→ WHAT THE TASK REQUIRES
Set down, word for word, the stretch of lines from the one containing "Image resolution: width=1108" to the end of the records below.

*** DATA FOR THIS TASK

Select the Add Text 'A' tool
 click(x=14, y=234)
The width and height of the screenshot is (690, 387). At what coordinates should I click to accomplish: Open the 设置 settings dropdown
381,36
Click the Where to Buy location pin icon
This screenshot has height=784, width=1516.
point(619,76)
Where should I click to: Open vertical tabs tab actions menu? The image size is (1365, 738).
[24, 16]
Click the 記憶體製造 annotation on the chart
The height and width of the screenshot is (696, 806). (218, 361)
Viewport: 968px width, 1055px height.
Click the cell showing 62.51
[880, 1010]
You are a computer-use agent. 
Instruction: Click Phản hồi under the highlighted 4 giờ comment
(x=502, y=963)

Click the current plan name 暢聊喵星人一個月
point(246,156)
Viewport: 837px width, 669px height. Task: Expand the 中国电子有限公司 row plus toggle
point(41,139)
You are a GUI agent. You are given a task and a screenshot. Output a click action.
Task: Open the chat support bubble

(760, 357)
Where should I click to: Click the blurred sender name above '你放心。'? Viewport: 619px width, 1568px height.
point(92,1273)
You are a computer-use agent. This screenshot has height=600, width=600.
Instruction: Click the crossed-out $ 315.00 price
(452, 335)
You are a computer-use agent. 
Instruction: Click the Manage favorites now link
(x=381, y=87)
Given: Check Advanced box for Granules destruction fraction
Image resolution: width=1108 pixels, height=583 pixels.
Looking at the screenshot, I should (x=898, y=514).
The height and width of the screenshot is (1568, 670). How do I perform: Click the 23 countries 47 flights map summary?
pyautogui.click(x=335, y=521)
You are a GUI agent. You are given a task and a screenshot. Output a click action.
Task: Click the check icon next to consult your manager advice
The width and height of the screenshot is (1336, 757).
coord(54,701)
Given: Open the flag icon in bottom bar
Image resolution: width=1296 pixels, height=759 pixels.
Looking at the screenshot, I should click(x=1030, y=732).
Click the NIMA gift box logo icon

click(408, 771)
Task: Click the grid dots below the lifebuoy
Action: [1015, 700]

******

→ WRITTEN RESPONSE
Image resolution: width=1108 pixels, height=583 pixels.
Looking at the screenshot, I should (x=898, y=514).
The height and width of the screenshot is (1568, 670). How do I perform: Click the 23 countries 47 flights map summary?
pyautogui.click(x=335, y=521)
You are a GUI agent. You are given a task and a screenshot. Output a click action.
Task: Click the check icon next to consult your manager advice
The width and height of the screenshot is (1336, 757).
coord(54,701)
Given: Open the flag icon in bottom bar
Image resolution: width=1296 pixels, height=759 pixels.
Looking at the screenshot, I should click(x=1030, y=732).
Click the NIMA gift box logo icon

click(408, 771)
Task: Click the grid dots below the lifebuoy
Action: [1015, 700]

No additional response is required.